The results of this pivotal phase 3 study demonstrate that the combination of casopitant and ondansetron was superior to ondansetron only in patients at high risk for PONV.
clinicaltrials.gov Identifier: NCT00326248
Postoperative nausea and vomiting (PONV) can occur after local, regional, or general anesthesia and is associated with a variety of postsurgical complications that can adversely affect patient recovery and discharge.1 Examples of common surgical procedures associated with increased risk of emesis include laparoscopic cholecystectomy and abdominal surgery for all patients, gynecologic procedures and breast surgery for women, and shoulder surgery for men. Volatile anesthetics have been reported to be associated with higher rates of PONV,2 and intraoperative and postsurgical administration of opioids often leads to emesis.3 Risk stratification analyses have identified female sex, a history of motion sickness or PONV, nonsmoking status, and the use of postoperative opioids as independent risk factors for PONV.4,5 In higher-risk patients, PONV can occur at rates of 70% to 80%.6,7 Because multiple receptors appear to be involved in the etiology of PONV, there is a growing consensus that prophylaxis against PONV, especially in high-risk populations, may be better achieved by using a combination of antiemetic agents that act on the different neurotransmitter receptors involved in the emetic pathway.8
Human studies have demonstrated that neurokinin subtype 1 receptor antagonists have antiemetic activity in the postoperative setting for prevention and treatment.9,10 The neurokinin subtype 1 receptor antagonist aprepitant was found to be superior to the intravenous (IV) serotonin subtype 3 receptor antagonist ondansetron hydrochloride for the prevention of vomiting in the first 24 to 48 hours and comparable with ondansetron for nausea control, use of rescue therapy, and complete response.11
Casopitant mesylate (GW679769) is a potent and selective neurokinin subtype 1 receptor antagonist that is readily absorbed after oral administration with a mean absolute bioavailability of 57.0% and a median (range) time to maximal plasma concentration of 1.75 hours (1.0-4.0 hours). Casopitant is extensively metabolized, and nonclinical data suggest this occurs primarily via CYP3A4. The terminal plasma elimination half-lives of casopitant after single-dose administration of 150 mg of oral casopitant or 90 mg of IV casopitant were 17.0 and 15.6 hours, respectively. A major circulating metabolite, GSK525060 (M13), has a similar half-life.12
Casopitant has been investigated for the prevention and treatment of PONV and chemotherapy-induced nausea and vomiting. In previous phase 1 and 2 trials, casopitant at a 50-mg oral dose was well tolerated and reduced the incidence rate of PONV. In a repeat-dose pharmacokinetic interaction study13 in healthy patients, no relevant effect on ondansetron kinetics was found after coadministration with single doses of casopitant, 30 and 90 mg.

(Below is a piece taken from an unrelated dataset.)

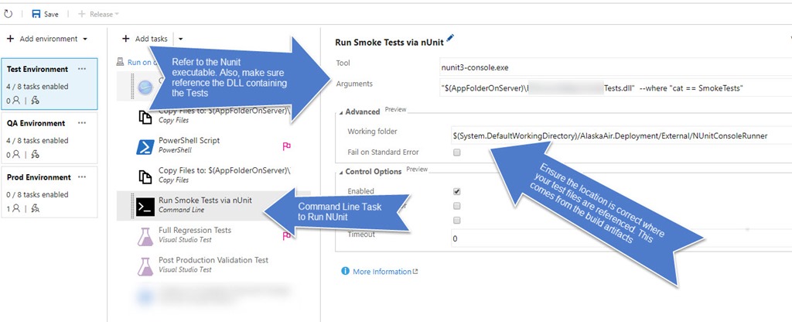792x322 pixels.
Task: Select the Command Line task icon
Action: 144,206

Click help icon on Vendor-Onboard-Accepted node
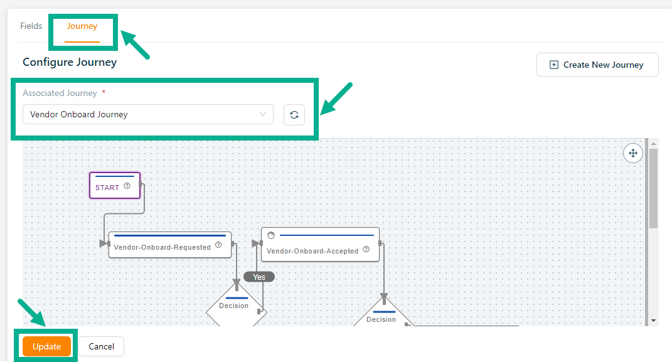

On the basis of these results, this phase 3 study (NKT102553) was designed to evaluate the safety and efficacy of casopitant in combination with ondansetron for the prevention of PONV. The primary objective was to demonstrate the superiority of oral casopitant in combination with a single IV dose of ondansetron compared with a single IV dose of ondansetron only in the control of emesis during the first 24 hours after surgery in women who were predicted to have a high risk of emesis.
This multicenter, randomized, double-blind, parallel-group, phase 3 study (NCT00326248) enrolled only patients 18 years or older with American Society of Anesthesiologists Physical Status Classification of P1 or P2 (healthy or mild systemic disease, respectively) who had all 4 Apfel risk factors4 for PONV (female sex, history of PONV and/or motion sickness, nonsmoker status, and anticipated to receive opioids postoperatively) and were scheduled to undergo 1 of the following surgical procedures: breast surgery, orthopedic shoulder surgery, or thyroid surgery and laparoscopic or laparotomic procedures for cholecystectomy, hysterectomy, or other gynecologic surgery.

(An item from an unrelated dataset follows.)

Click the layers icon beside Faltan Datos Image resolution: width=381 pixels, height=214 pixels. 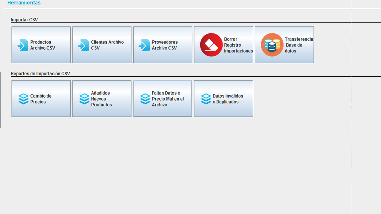click(x=145, y=99)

All operations were anticipated to involve general anesthesia of at least 1 hour. Anesthetic regimens were not specified, but investigators were required to adhere to a balanced general anesthetic regimen as per their institutional guidelines and common practice. Propofol was permitted for induction of, but not maintenance of, anesthesia. Total IV anesthesia was not allowed in this study. Patients who were anticipated to require a nasogastric or oral-gastric tube with intermittent or continuous suctioning postoperatively were excluded from this study. Patients who had received medication with potential antiemetic activity in the 24-hour period before surgery or were scheduled to receive antiemetics not included in the study dosing scheme during the evaluation period were also excluded.
The first dose of rescue antiemetic medication could be administered when medically indicated, at physician discretion, or at any time on the patient's request. During the 48-hour assessment phase, episodes of nausea or emesis that resulted in the administration of rescue medication were considered treatment failures rather than adverse events (AEs) or serious adverse events (SAEs) and were captured in the assessments of emesis and nausea in the patient diary unless the severity was greater than expected. The institutional review board or ethics committee at each institution approved the protocol, and written informed consent was obtained from each patient before the performance of any study-specific procedures.
Patients were randomized to 1 of 2 treatment arms. Patients in cohort A received an oral placebo for casopitant approximately 60 minutes before and standard IV ondansetron, 4 mg (for 2-5 minutes), immediately before the induction of anesthesia. Patients in cohort B received oral casopitant, 50 mg, approximately 60 minutes before and IV ondansetron, 4 mg (for 2-5 minutes), immediately before the induction of anesthesia.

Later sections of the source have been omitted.